Though there’s no way it could have been cobbled together in time to piggyback on the success of “Bridesmaids,” Kat Coiro’s “L!fe Happens” can’t help but play like a poorer cousin to the recent Apatow factory hit, with its smattering of femme-centric gross-out humor melding into its scenester single-mother storyline about as gracefully as the odd exclamation point does into its title. Though worth some distrib interest due to its strong girls-night-out marketing potential and the head-turning performances from relatable lead Krysten Ritter and gonzoid support player Justin Kirk, the film is ultimately an untenable muddle.
Pic opens on a shot of two closed doors behind which best friends and roommates Kim (Ritter, who co-scripted with Coiro) and Deena (Kate Bosworth) are entertaining unseen male guests; the two stars make their entrances in search of a condom, with Deena claiming the last one available. Skip forward to a year later, and Kim is saddled with an infant son (played by Connor and Zachary Ross). Celibate since that less-than-magical night and ensnared in a miserable job running errands for a posh canine-rights org (run by a massively overplaying Kristen Johnston), Kim is forced to tackle motherhood alone, with the still happily, hiply single aspiring writer Deena serving as her unreliable live-in babysitter.

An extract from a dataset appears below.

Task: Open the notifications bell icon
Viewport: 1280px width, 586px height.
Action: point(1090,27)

Meeting a hunky divorce (Geoff Stults) at a club, Kim tries to up her desirability quotient by claiming her baby is actually Deena’s, thereby enlisting her friend in a series of wacky scenarios to maintain the ruse. This dilemma — which arrives far too late in the film to feel like its central conflict — becomes the pic’s biggest stumbling block, invested as it is with no more personality than an average midseason sitcom plot. The “Must See TV” style is augmented further by the addition of wacky roommate Laura (Rachel Bilson), a virginal Christian with a job as a nude sushi model, given nothing more interesting to do than walk around in skimpy outfits looking confused.

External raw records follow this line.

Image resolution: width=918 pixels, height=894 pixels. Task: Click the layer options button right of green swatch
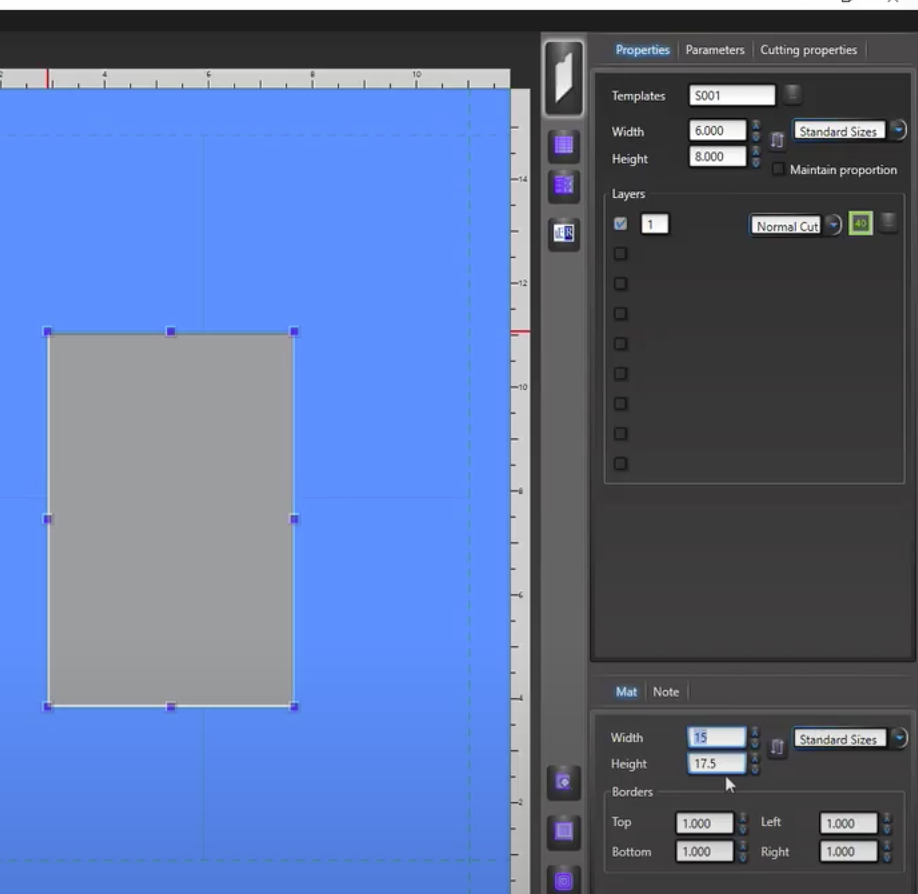pyautogui.click(x=887, y=224)
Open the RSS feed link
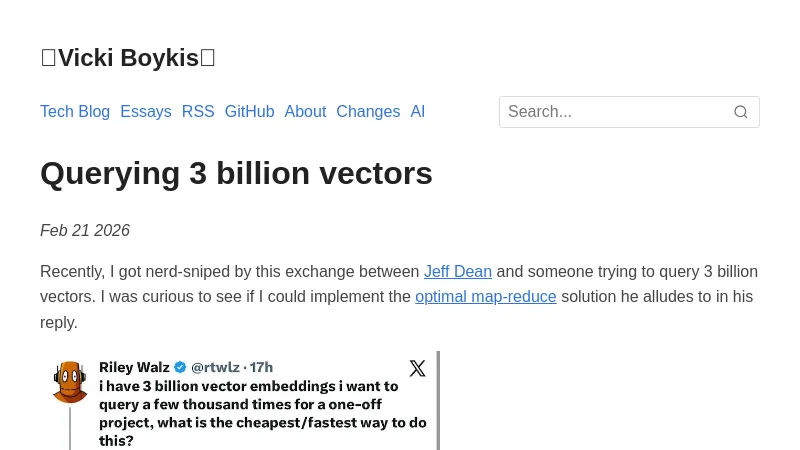Viewport: 800px width, 450px height. [198, 112]
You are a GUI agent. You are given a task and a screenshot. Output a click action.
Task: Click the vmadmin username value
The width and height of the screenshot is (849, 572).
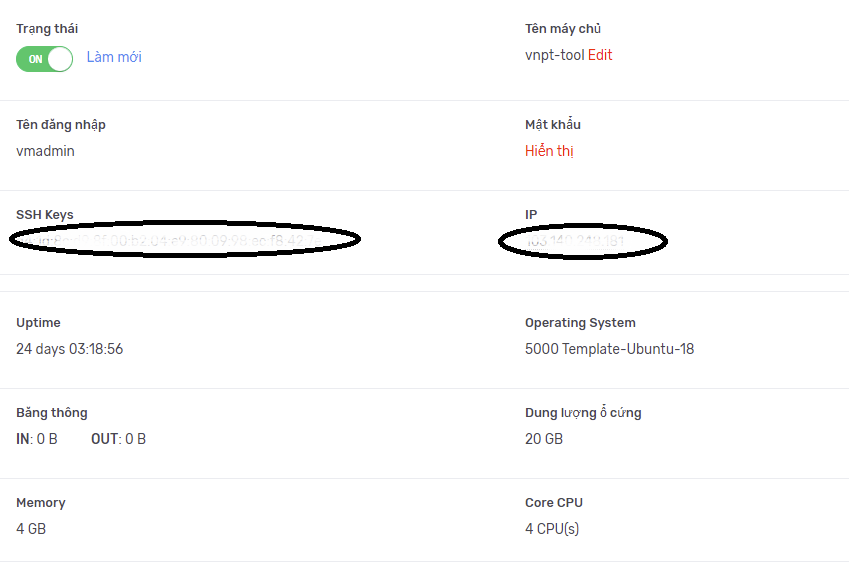[x=45, y=151]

At least one cast member manages to twist this preciousness into something rich and strange: As a wannabe lothario who calls himself “Henri” despite an obviously non-Gallic background, Kirk manages to wring the film’s biggest laughs out of a gaggle of awful pickup lines and leering come-ons, all the while flirting with some borderline-disturbing stalker behavior as his character ravenously pursues Deena.
The film shows more promise when it manages to dial down the wackiness, touching on the ways motherhood can fray friendships and force uncomfortable realizations. In one genuinely affecting scene, Kim wonders if holding out on her long-held professional aspiration — in this case, opening a shopping mall for dogs — is impairing her ability to embrace motherhood. Granted, her career goal is ludicrous, but the sense of a childish young woman finally starting to understand what growing up actually looks like is sensitively played.

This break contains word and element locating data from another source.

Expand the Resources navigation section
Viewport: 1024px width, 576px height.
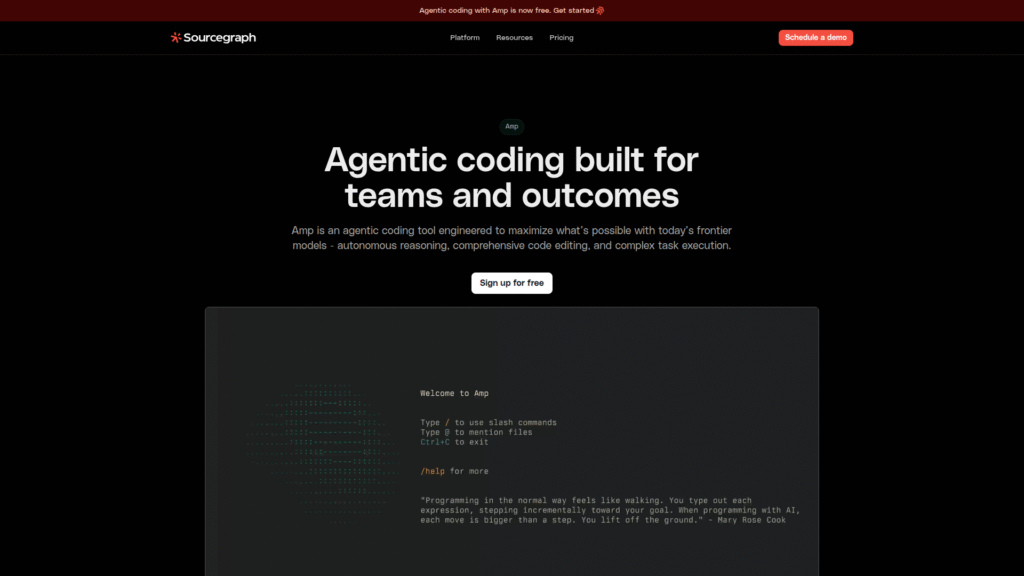click(x=514, y=37)
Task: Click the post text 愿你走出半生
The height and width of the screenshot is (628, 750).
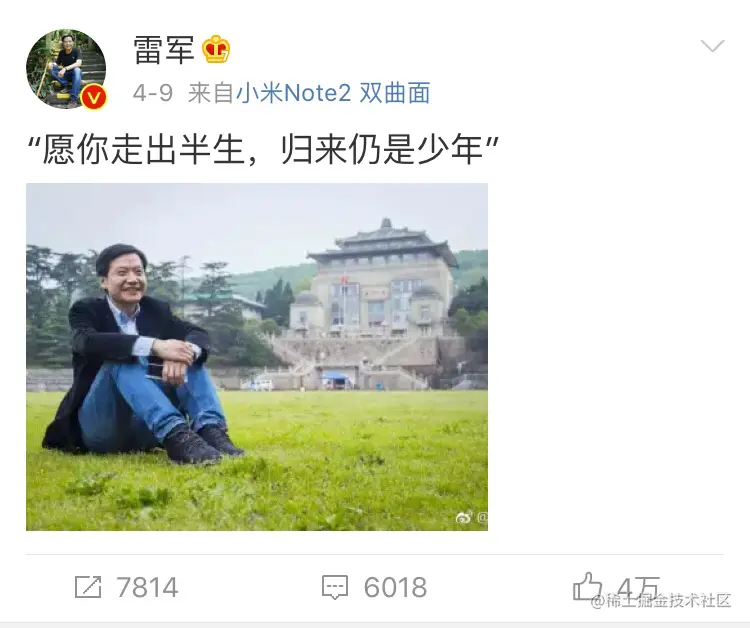Action: point(143,150)
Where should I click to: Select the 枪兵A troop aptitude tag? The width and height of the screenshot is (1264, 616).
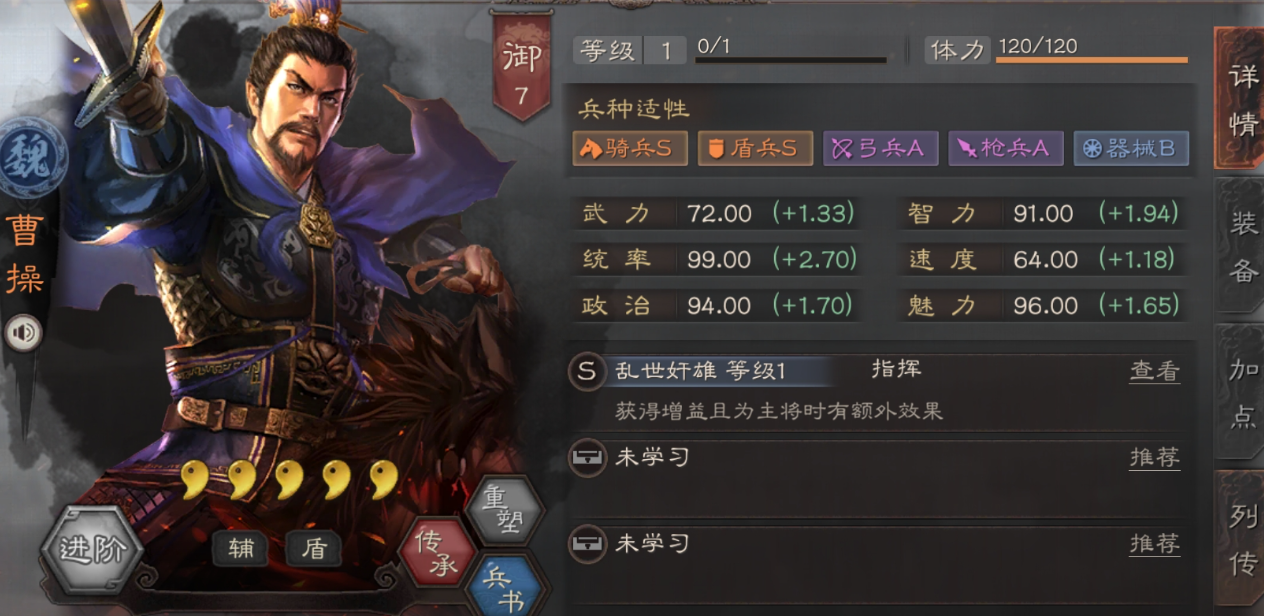click(1004, 149)
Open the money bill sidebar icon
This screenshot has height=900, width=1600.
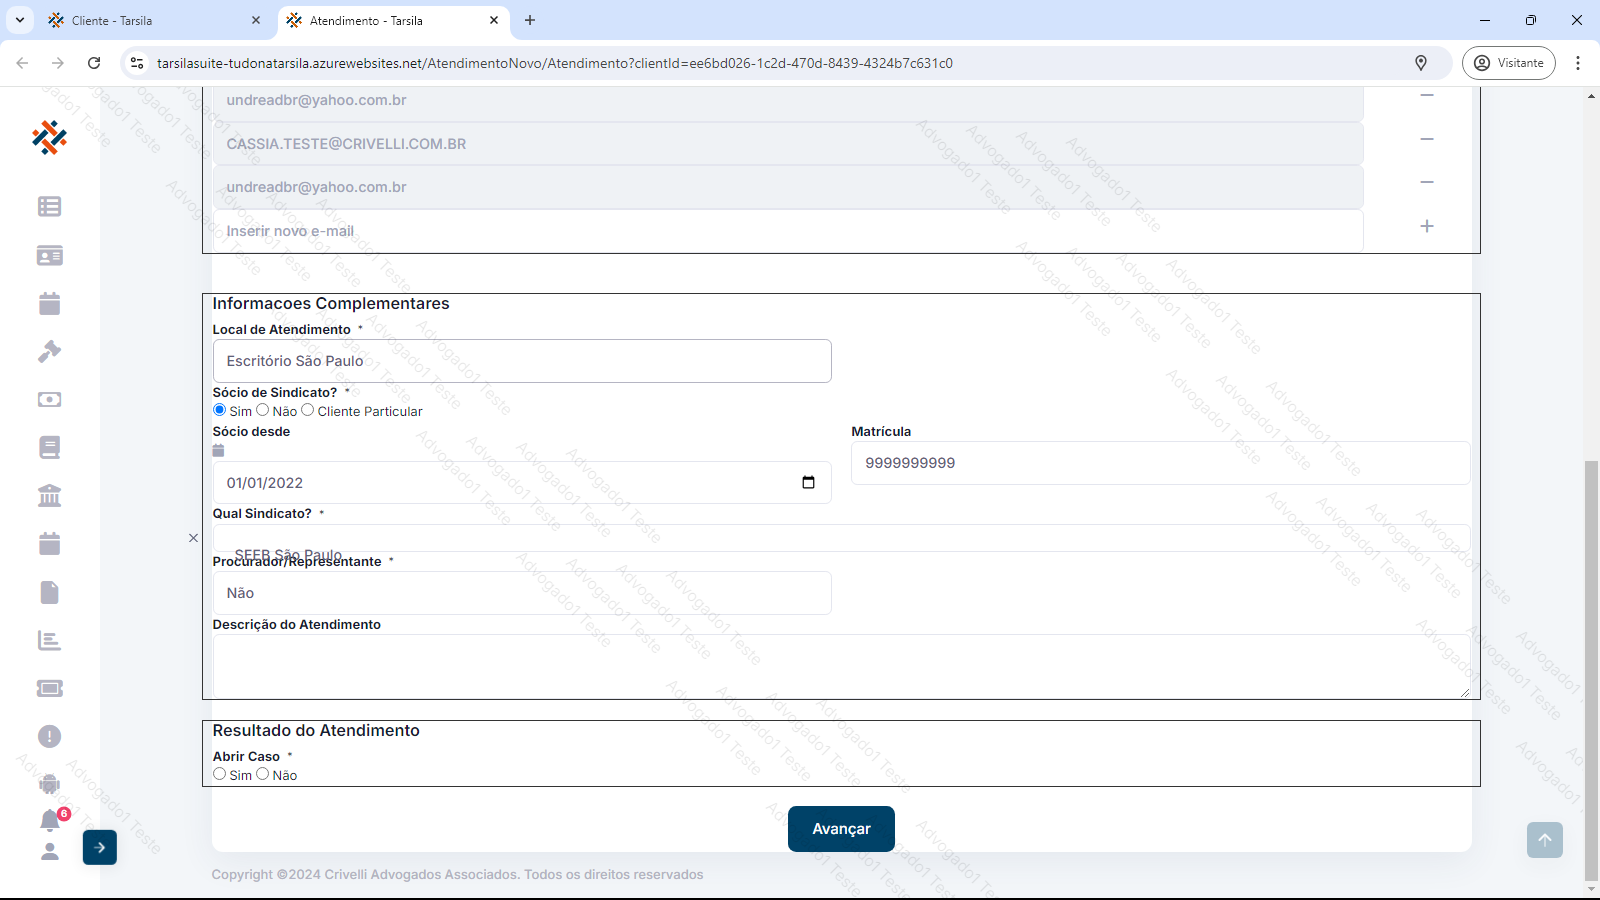pos(49,399)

Ritter makes for an engaging lead, and her beleaguered expression as she totes armloads of infant accoutrements from car to doorstep says more about the strains of parenthood than anything in her dialogue. Bosworth, on the other hand, inhabits her libertine quipster with far less ease, delivering snappy comebacks and flippant pop-cultural references as though reading aloud from a particularly tortured Maureen Dowd column.
Pic is obviously shooting for a “Swingers” vibe with its near-constant barrage of scenes set in East L.A. hipster haunts, but simply flashing establishing shots of Silver Lake storefronts does not a sense of place make. And the decision to have these three underemployed young women bemoan their financial troubles and modest backgrounds from the immaculately furnished rec room of their palatial two-story house further impairs believability.
Technical specs are all reasonably solid, though some ill-advised split screens and cheeky wipes give the pic an otherwise undeservedly amateurish feel.